Der Separatisten-Anführer in Luhansk, Leonid Pasetschnik, erklärte in einer Botschaft an Kreml-Chef Wladimir Putin, er bitte diesen, "die Frage eines Anschlusses der Volksrepublik Luhansk an Russland als Mitglied der Russischen Föderation zu prüfen". Kurz zuvor hatte Pasetschnik bekanntgegeben, er werde mit dem pro-russischen Anführer in der Region Donezk, Denis Puschilin, nach Moskau reisen, um den Anschluss an Russland zu formalisieren.
Ähnlich wie Pasetschnik äußerte sich der Separatisten-Chef in Cherson, Wladimir Saldo. Die Bewohner in Cherson hätten eine "historische Entscheidung" getroffen und beschlossen, "Teil der multinationalen Bevölkerung der Russischen Föderation zu werden". Auch der vom Kreml eingesetzte Führer der teilweise besetzten Region Saporischschja, Wladimir Rogow, wandte sich an Putin. "Wir wünschen uns, eins zu werden mit der Russischen Föderation", erklärte er.
Die vier von russischen Truppen kontrollierten Gebiete im Osten und Süden der Ukraine hatten nach mehrtägigen, vom Westen als Scheinreferenden kritisierten Abstimmungen eine überwältigende Mehrheit für einen Anschluss an Russland bekannt gegeben. Es wird nun mit einer raschen Annexion durch Moskau gerechnet.
Bundeskanzler Olaf Scholz (SPD) sicherte dem ukrainischen Präsidenten Wolodymyr Selenskyj nachdrücklich die Unterstützung der Bundesregierung zu. Deutschland werde nicht nachlassen, "die Ukraine politisch, finanziell und humanitär sowie in der Verteidigung ihrer Souveränität und territorialen Integrität konkret zu unterstützen", sagte Scholz einer Erklärung vom Mittwoch zufolge bei einem Telefonat mit Selenskyj.
Scholz versicherte Selenskyj auch, dass "Deutschland die Ergebnisse der Scheinreferenden niemals anerkennen werde" und sagte ihm weitere Unterstützung bei Waffenlieferungen zu. Ähnlich äußerten sich die Regierungschefs in London, Ottawa und Washington.
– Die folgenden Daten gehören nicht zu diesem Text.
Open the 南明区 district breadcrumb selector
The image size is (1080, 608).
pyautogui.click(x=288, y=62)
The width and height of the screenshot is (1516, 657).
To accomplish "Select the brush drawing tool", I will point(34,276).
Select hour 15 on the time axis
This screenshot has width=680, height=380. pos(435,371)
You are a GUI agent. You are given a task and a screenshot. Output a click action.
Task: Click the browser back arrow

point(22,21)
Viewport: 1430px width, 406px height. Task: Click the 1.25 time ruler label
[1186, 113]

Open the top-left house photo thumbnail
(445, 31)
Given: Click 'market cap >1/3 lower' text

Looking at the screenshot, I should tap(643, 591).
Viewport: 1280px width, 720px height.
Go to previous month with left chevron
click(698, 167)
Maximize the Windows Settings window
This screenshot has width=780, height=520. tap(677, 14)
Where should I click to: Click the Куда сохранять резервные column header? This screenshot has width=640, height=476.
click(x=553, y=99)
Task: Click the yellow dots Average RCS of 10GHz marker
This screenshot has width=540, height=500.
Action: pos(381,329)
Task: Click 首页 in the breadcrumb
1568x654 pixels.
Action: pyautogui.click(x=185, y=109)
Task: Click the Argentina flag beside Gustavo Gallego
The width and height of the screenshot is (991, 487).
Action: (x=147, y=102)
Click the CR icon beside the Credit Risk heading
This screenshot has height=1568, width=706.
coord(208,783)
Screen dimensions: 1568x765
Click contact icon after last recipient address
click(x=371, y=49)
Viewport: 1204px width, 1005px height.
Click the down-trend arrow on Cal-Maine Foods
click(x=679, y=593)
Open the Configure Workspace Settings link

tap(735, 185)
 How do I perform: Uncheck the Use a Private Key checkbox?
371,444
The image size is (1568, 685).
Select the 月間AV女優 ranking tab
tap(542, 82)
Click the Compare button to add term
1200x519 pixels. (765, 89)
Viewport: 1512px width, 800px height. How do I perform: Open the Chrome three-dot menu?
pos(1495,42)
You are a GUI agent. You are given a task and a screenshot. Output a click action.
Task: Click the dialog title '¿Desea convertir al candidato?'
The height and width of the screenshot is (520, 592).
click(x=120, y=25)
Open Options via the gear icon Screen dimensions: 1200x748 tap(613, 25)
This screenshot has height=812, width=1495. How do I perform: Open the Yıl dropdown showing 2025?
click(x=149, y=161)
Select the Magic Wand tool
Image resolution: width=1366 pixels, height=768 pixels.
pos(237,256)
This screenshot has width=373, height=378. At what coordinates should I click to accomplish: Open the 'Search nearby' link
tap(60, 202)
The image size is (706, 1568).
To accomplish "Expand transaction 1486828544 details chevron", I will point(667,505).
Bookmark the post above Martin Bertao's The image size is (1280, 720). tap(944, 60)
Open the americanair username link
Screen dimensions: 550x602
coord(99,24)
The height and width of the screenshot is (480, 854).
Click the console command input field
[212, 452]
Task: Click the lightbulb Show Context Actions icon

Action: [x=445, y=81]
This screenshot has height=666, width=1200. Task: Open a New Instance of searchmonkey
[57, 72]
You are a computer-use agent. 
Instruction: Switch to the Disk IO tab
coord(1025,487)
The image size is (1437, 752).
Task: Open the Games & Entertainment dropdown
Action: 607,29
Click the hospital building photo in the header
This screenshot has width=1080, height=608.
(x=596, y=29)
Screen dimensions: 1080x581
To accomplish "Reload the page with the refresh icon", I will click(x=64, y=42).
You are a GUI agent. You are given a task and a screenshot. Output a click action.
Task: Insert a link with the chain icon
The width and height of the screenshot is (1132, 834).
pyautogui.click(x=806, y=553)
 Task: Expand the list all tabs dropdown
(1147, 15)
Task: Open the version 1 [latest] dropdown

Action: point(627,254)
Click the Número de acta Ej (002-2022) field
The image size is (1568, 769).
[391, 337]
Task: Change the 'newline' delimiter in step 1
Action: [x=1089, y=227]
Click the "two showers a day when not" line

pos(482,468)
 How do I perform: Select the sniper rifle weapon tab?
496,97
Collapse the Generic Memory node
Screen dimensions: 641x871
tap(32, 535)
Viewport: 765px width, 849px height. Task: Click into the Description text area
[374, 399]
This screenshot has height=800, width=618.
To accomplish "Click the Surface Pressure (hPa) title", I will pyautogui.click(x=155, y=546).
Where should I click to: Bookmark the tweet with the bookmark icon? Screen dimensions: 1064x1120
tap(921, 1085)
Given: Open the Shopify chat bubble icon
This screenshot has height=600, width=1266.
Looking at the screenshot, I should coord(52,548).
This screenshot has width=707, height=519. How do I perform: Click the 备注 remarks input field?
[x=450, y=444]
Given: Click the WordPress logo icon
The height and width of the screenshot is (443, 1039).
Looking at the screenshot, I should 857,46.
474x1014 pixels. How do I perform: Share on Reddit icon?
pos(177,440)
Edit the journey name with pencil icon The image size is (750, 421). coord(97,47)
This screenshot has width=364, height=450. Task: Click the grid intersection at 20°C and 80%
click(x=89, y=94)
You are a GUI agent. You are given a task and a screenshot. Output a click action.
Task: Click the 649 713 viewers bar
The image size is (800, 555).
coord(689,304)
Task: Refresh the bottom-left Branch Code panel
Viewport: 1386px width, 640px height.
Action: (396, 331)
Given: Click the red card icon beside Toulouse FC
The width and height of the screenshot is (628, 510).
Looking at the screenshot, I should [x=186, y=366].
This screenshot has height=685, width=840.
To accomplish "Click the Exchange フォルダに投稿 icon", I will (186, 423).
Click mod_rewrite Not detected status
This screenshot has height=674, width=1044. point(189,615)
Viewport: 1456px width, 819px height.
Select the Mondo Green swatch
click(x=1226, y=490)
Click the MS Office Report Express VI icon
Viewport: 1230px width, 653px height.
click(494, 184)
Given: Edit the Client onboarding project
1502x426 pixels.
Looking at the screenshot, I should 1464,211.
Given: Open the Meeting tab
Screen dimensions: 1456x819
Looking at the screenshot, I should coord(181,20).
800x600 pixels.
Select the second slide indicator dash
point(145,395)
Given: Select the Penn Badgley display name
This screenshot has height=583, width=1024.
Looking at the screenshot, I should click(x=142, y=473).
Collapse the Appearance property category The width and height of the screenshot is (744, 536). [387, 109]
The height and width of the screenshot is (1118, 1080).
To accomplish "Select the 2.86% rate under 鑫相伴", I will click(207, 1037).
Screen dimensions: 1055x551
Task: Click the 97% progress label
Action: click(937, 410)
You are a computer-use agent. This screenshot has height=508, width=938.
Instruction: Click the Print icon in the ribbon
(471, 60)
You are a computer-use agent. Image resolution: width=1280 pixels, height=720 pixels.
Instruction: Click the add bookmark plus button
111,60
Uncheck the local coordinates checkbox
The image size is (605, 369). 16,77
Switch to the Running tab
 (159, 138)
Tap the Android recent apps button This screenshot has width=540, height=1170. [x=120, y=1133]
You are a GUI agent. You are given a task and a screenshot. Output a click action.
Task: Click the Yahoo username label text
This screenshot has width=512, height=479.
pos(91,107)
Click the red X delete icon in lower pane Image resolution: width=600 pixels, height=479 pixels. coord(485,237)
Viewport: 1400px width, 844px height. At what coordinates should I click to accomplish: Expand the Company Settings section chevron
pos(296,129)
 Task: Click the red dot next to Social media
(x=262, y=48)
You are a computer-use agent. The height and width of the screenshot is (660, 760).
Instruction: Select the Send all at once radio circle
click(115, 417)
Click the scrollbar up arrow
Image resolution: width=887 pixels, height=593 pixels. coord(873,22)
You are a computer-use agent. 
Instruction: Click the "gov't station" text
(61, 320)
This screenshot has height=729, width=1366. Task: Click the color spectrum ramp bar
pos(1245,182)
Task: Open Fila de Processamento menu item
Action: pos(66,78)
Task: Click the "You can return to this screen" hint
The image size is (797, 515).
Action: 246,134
In Brüssel kündigte Kommissionspräsidentin von der Leyen an, "den Kreml für die erneute Eskalation büßen" lassen zu wollen. Sie schlug den Mitgliedsstaaten ein achtes Sanktionspaket gegen Russland vor, das unter anderem einen Preisdeckel für russisches Öl ermöglichen soll. Zudem sind weitere Ein- und Ausfuhrbeschränkungen im Umfang von sieben Milliarden Euro geplant. Vorgesehen ist laut von der Leyen auch ein "Verbot für EU-Bürger, in den Führungsgremien russischer Staatsunternehmen zu sitzen".
Nach Angaben des Außenbeauftragten Josep Borrell soll die Sanktionsliste der EU zudem auf mehr als 1300 Verantwortliche und Unternehmen erweitert werden. Auch Verantwortliche für die "Referenden" und die Teilmobilisierung sollen gelistet werden. Damit drohen ihnen Einreiseverbote und Vermögenssperren. Die Sanktionen erfordern einen einstimmigen Beschluss der Mitgliedsländer.
Selenskyj hatte die sogenannten Referenden eine "Farce" genannt und angekündigt, die Ukraine werde ihre Bürger in den russisch besetzten Gebieten "verteidigen". Das betreffe auch die 2014 von Russland annektierte Halbinsel Krim. Die ukrainische Regierung forderte als Reaktion auf die "Referenden" vom Westen eine "bedeutende" Verstärkung seiner militärischen Unterstützung. Konkret forderte das ukrainische Außenministerium Kampfjets, Panzer, gepanzerte Fahrzeuge, Artillerie mit hoher Reichweite sowie Ausrüstung zur Luft- und Raketenabwehr.
In Russland beschränkten die Behörden unterdessen wegen der langen Ausreiseschlangen infolge der Teilmobilisierung den Zugang zur Region Nordossetien an der Grenze zu Georgien. Ein entsprechendes Dekret erlaubt die Durchfahrt von Personenfahrzeugen nur noch für Einheimische und Touristen, wie der offizielle Fernsehsender der Regionalregierung berichtete. Seit Putins Teilmobilisierung vergangene Woche sind zehntausende Russen ins Ausland gereist, vor allem nach Georgien, Kasachstan und in die Mongolei.